Foreclosures and short sales accounted for only 29 percent of March sales (18 percent were foreclosures and 11 percent were short sales), compared with 34 percent in February and 40 percent in March 2011, according to the National Association of Realtors. Distressed sales have hovered in the 30 to 35 percent range for a number of years, with heavy sales concentrations in a few states.
ForeclosureRadar, which covers five Western States, reports a similar dramatic drop in the number of properties sold at foreclosure auctions. Foreclosure sales in California are down 16.7 percent from February to March 2012 and down 53.1 percent from March a year ago. A total of 86,487 sales were scheduled to occur in California, but of those 80.0 percent postponed, and 10.6 percent were cancelled, leaving just 8,392 that were actually sold. Third parties, typically investors, purchased a record 38.6 percent of the properties that did sell in California.

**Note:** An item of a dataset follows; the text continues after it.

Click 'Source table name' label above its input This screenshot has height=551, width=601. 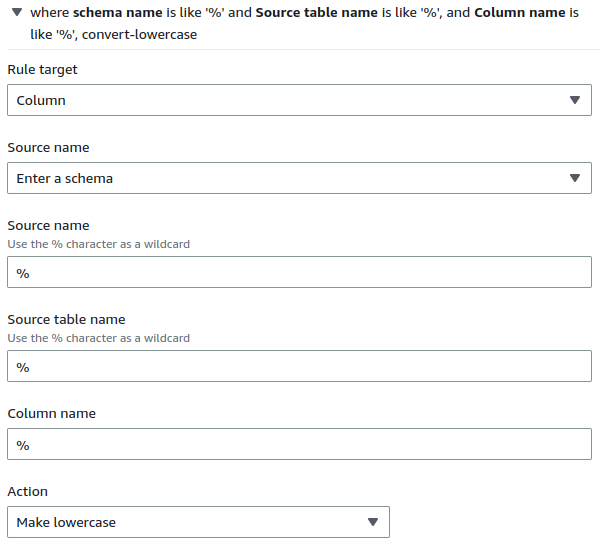[x=66, y=320]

Markets around the nation also report a decline in distressed sales. Colorado January 2012 foreclosure sales were down compared to January 2011 with a decrease of 23.3 percent from 1,499 to 1,150. The number of home sales in the Baltimore metro area that are not distress deals – neither foreclosures nor short sales – jumped about 25 percent in March from a year earlier, according to numbers released by the Metropolitan Regional Information Systems.
Investors purchased only 21 percent of all homes sold in March, down from 23 percent in February and 22 percent in March 2011. First-time buyers accounted for 33 percent of transactions in March; they were 32 percent in February and 33 percent in March 2011. All-cash sales, a measure of investor actifity, slipped to 32 percent of transactions in March from 33 percent in February; they were 35 percent in March 2011.

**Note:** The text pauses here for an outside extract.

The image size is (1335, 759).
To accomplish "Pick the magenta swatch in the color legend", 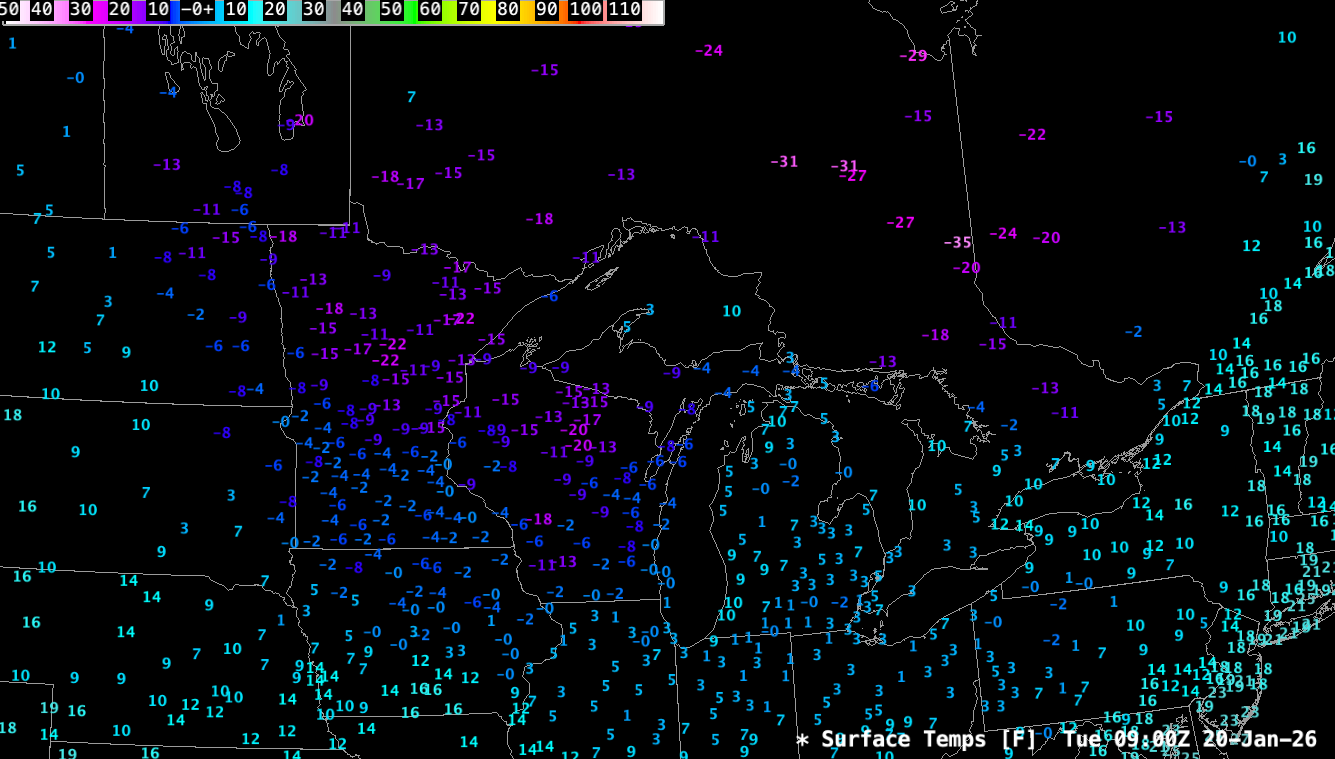I will coord(98,10).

NAR said fewer numbers of foreclosures and short sales accounted for the decline in sales, but falling discounts may have also dampened investor interest. Foreclosures typically sold for an average 19 percent below market price in March, while short sales were discounted 16 percent, according to the National Association of Realtors. The average sales price of a bank-owned foreclosure in the fourth quarter was 36 percent below the average sales price of a non-foreclosure home, while the average discount on bank-owned homes for all of 2011 was 40 percent, according to RealtyTrac’s Fourth Quarter and Year-End 2011 U.S. Foreclosure Sales Report (see Foreclosure Discounts Shrink in 2012).